> Exercise brief:
Having read the data, transcribe all of it without deviation.

> Available data:

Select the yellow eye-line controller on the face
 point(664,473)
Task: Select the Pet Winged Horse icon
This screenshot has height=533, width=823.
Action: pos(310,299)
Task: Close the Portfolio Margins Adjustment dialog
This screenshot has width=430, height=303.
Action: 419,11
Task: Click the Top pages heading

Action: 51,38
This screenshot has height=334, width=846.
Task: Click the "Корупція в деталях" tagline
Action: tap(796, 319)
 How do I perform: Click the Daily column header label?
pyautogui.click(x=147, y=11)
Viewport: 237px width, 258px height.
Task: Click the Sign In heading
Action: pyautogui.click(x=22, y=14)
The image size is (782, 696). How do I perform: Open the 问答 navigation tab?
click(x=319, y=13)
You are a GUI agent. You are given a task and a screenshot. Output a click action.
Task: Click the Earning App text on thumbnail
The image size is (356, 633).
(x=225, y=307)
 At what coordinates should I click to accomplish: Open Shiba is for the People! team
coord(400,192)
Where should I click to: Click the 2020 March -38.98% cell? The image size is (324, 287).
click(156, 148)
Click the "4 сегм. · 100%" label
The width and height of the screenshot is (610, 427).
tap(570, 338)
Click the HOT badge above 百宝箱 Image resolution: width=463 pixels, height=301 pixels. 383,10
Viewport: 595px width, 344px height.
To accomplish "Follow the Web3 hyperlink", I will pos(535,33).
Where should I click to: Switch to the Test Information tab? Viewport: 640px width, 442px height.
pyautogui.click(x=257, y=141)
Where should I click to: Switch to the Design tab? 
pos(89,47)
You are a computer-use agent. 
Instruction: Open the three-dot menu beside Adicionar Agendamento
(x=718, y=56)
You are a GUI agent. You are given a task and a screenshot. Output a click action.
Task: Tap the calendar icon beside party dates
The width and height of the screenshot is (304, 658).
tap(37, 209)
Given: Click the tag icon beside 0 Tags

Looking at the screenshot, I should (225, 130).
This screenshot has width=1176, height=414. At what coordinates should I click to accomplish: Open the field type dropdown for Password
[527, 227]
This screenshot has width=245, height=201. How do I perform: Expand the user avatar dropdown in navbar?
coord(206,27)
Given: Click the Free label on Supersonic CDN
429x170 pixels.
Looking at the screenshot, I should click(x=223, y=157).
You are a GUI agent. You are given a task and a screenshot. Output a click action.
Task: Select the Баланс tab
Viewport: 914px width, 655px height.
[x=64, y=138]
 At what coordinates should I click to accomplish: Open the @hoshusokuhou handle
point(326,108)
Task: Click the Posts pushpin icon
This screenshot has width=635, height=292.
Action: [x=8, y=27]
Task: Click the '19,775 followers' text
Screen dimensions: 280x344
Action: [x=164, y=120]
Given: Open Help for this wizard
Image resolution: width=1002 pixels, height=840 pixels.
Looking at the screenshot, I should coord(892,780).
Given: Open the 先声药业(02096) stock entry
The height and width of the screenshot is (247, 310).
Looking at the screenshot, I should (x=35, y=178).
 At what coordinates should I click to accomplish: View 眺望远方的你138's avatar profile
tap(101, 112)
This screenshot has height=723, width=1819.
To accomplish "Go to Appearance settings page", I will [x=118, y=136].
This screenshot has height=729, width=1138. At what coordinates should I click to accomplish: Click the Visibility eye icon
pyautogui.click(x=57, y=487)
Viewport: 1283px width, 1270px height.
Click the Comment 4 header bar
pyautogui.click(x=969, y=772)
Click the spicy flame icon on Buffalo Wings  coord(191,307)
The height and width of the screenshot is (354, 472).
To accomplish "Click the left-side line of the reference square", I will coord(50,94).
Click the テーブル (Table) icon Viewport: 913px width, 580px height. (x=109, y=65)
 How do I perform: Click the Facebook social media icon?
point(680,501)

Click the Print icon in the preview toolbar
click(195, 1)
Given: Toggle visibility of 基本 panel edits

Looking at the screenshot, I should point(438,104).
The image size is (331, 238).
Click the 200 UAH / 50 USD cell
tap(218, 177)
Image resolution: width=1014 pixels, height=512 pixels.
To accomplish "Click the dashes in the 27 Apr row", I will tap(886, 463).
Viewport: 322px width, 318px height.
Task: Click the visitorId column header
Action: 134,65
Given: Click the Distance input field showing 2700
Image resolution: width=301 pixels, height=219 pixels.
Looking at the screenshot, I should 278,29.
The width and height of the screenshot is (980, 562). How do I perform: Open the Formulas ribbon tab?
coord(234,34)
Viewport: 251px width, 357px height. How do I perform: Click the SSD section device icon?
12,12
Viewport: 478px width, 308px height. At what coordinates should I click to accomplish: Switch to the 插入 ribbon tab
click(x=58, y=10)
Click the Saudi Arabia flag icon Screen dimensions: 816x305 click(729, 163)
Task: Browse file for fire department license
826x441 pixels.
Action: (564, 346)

> Result of this task:
Select the yellow eye-line controller on the face
 point(664,473)
Task: Select the Pet Winged Horse icon
This screenshot has height=533, width=823.
Action: pos(310,299)
Task: Close the Portfolio Margins Adjustment dialog
This screenshot has width=430, height=303.
Action: 419,11
Task: Click the Top pages heading

Action: 51,38
This screenshot has height=334, width=846.
Task: Click the "Корупція в деталях" tagline
Action: tap(796, 319)
 How do I perform: Click the Daily column header label?
pyautogui.click(x=147, y=11)
Viewport: 237px width, 258px height.
Task: Click the Sign In heading
Action: pyautogui.click(x=22, y=14)
The image size is (782, 696). How do I perform: Open the 问答 navigation tab?
click(x=319, y=13)
You are a GUI agent. You are given a task and a screenshot. Output a click action.
Task: Click the Earning App text on thumbnail
The image size is (356, 633).
(x=225, y=307)
 At what coordinates should I click to accomplish: Open Shiba is for the People! team
coord(400,192)
Where should I click to: Click the 2020 March -38.98% cell? The image size is (324, 287).
click(156, 148)
Click the "4 сегм. · 100%" label
The width and height of the screenshot is (610, 427).
tap(570, 338)
Click the HOT badge above 百宝箱 Image resolution: width=463 pixels, height=301 pixels. 383,10
Viewport: 595px width, 344px height.
To accomplish "Follow the Web3 hyperlink", I will pos(535,33).
Where should I click to: Switch to the Test Information tab? Viewport: 640px width, 442px height.
pyautogui.click(x=257, y=141)
Where should I click to: Switch to the Design tab? 
pos(89,47)
You are a computer-use agent. 
Instruction: Open the three-dot menu beside Adicionar Agendamento
(x=718, y=56)
You are a GUI agent. You are given a task and a screenshot. Output a click action.
Task: Tap the calendar icon beside party dates
The width and height of the screenshot is (304, 658).
tap(37, 209)
Given: Click the tag icon beside 0 Tags

Looking at the screenshot, I should (225, 130).
This screenshot has width=1176, height=414. At what coordinates should I click to accomplish: Open the field type dropdown for Password
[527, 227]
This screenshot has width=245, height=201. How do I perform: Expand the user avatar dropdown in navbar?
coord(206,27)
Given: Click the Free label on Supersonic CDN
429x170 pixels.
Looking at the screenshot, I should click(x=223, y=157).
You are a GUI agent. You are given a task and a screenshot. Output a click action.
Task: Select the Баланс tab
Viewport: 914px width, 655px height.
[x=64, y=138]
 At what coordinates should I click to accomplish: Open the @hoshusokuhou handle
point(326,108)
Task: Click the Posts pushpin icon
This screenshot has width=635, height=292.
Action: [x=8, y=27]
Task: Click the '19,775 followers' text
Screen dimensions: 280x344
Action: [x=164, y=120]
Given: Open Help for this wizard
Image resolution: width=1002 pixels, height=840 pixels.
Looking at the screenshot, I should coord(892,780).
Given: Open the 先声药业(02096) stock entry
The height and width of the screenshot is (247, 310).
Looking at the screenshot, I should (x=35, y=178).
 At what coordinates should I click to accomplish: View 眺望远方的你138's avatar profile
tap(101, 112)
This screenshot has height=723, width=1819.
To accomplish "Go to Appearance settings page", I will [x=118, y=136].
This screenshot has height=729, width=1138. At what coordinates should I click to accomplish: Click the Visibility eye icon
pyautogui.click(x=57, y=487)
Viewport: 1283px width, 1270px height.
Click the Comment 4 header bar
pyautogui.click(x=969, y=772)
Click the spicy flame icon on Buffalo Wings  coord(191,307)
The height and width of the screenshot is (354, 472).
To accomplish "Click the left-side line of the reference square", I will coord(50,94).
Click the テーブル (Table) icon Viewport: 913px width, 580px height. (x=109, y=65)
 How do I perform: Click the Facebook social media icon?
point(680,501)

Click the Print icon in the preview toolbar
click(195, 1)
Given: Toggle visibility of 基本 panel edits

Looking at the screenshot, I should point(438,104).
The image size is (331, 238).
Click the 200 UAH / 50 USD cell
tap(218, 177)
Image resolution: width=1014 pixels, height=512 pixels.
To accomplish "Click the dashes in the 27 Apr row", I will tap(886, 463).
Viewport: 322px width, 318px height.
Task: Click the visitorId column header
Action: 134,65
Given: Click the Distance input field showing 2700
Image resolution: width=301 pixels, height=219 pixels.
Looking at the screenshot, I should 278,29.
The width and height of the screenshot is (980, 562). How do I perform: Open the Formulas ribbon tab?
coord(234,34)
Viewport: 251px width, 357px height. How do I perform: Click the SSD section device icon?
12,12
Viewport: 478px width, 308px height. At what coordinates should I click to accomplish: Switch to the 插入 ribbon tab
click(x=58, y=10)
Click the Saudi Arabia flag icon Screen dimensions: 816x305 click(729, 163)
Task: Browse file for fire department license
826x441 pixels.
Action: (564, 346)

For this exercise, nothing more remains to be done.